Molly Lefebure has a range of books to her name, including biographies of poets, war novels, children’s books and books about the Lake District. Scratch and Co doesn’t fully fit into any of those genres. I thought at first that it might be a children’s book, because it’s illustrated and the protagonists are anthropomorphised cats, rabbits, dogs and a mongoose. Perhaps even a little bit Beatrix Potter. Not even in 1968, though, would a children’s book allow for the main characters to be almost constantly boozing on catnip, foxglove brandy and bleaberry wine.
It’s the tale of a group of mountaineering cats who set out to scale the Highest Known Peak in Catdom, known to humans as Scafell Pike. Illustrated by Alfred Wainwright in the style of one of his walking guides, the expedition starts in Seathwaite and passes through Stockley Bridge. The cats get last minute supplies from the Post Office in Grange. Some of the rabbit porters are from Borrowdale. Each of these villages lie south of Keswick along the River Derwent, on the approach to Scafell Pike. I only own Wainwright’s guide to the Eastern Fells, so I couldn’t compare his illustrations in Scratch and Co with those for his guide to the Southern Fells. I’m guessing that they’re still accurate, though.
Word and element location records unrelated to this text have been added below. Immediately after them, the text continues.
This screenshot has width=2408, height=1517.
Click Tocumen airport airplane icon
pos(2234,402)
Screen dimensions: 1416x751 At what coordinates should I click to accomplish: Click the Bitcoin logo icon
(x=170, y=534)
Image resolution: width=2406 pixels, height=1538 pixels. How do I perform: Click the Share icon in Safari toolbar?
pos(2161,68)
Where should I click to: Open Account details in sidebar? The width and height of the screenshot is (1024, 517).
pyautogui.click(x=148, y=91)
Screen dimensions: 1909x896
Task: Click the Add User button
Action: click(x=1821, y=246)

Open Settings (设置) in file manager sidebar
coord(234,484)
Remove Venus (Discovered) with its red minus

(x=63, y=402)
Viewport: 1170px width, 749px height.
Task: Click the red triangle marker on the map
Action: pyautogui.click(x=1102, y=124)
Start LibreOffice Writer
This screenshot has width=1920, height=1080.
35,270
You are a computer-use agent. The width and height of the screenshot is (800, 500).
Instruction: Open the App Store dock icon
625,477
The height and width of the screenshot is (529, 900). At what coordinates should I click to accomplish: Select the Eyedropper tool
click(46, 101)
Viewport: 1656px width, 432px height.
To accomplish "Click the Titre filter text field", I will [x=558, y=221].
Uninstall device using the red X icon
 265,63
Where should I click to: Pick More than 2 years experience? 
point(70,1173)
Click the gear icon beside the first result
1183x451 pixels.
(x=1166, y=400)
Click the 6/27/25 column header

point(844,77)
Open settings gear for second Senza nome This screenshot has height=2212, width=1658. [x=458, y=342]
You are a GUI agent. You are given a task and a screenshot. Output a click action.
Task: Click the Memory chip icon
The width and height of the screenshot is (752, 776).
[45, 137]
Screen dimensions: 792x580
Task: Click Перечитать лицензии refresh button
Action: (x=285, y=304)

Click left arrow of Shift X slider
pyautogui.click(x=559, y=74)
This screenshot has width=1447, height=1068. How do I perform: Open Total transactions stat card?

Very much of its time, the book features characters reminiscent of the sitcoms by Roy Clarke, David Croft, Jimmy Perry and their like. There’s a fusty old ex-army leader, a mild mannered former teacher, a food obsessive, a pair of sarcastic young’uns, a medic and two contrasting journalists. Attitudes are full of prejudice – against the young, against different species of animal, against women. There’s also a troublesome Punjabi servant in the form of Ranjit Singh who makes tiffin for his journalist boss, Manx Scoop, and on first appearance is described as looking ill-tempered. I found his characterisation troublesome, anyway.
I had to look past these attitudes to focus on the story. The cats are aided in their expedition by the rabbit porters I’ve mentioned, who are experts at carrying equipment and provisions at lower levels, and who are also depicted as being a bit workshy unless kept in line by the administration of an umbrella to their backsides. There are plenty of references, too, to the cats holding off from baking them in a pie. At higher levels, the cats rely on the local Terriers, dogs who specialise in portering and guiding over difficult terrain, like the Sherpas in the Himalayas. The cats see themselves as superior to the dogs, despite being utterly reliant on them.
Among the cats as well as between the different species there’s teasing and tension, but when it comes down to it, they all work as a team and look out for one another. It’s a funny book and also very exciting at times. Lefebure’s descriptions of the weather and the landscape made me feel like I was there.
There’s jeopardy, too, especially when the foxes make their appearance and the weather takes a turn for the worst. Our heroes get taken for a ride by the foxes and then caught in a blizzard, and it’s touch and go whether they’ll survive.
There are surreal moments, as well, such as when two of the cats try to get a weather report from a sleeping butterfly who is revealed to have a thunderous voice out of keeping with his delicate form, and when the fusty old ex-army leader accidentally brews a pair of socks in a teapot then drinks it.
We’re heading up to the Lakes for a long weekend. I’m no climber anyway and, it being February, there’s no danger that I’ll suddenly decide to ascend Scafell Pike. I’ll keep an eye out for foxes on our rambles, though, and cats in climbing gear.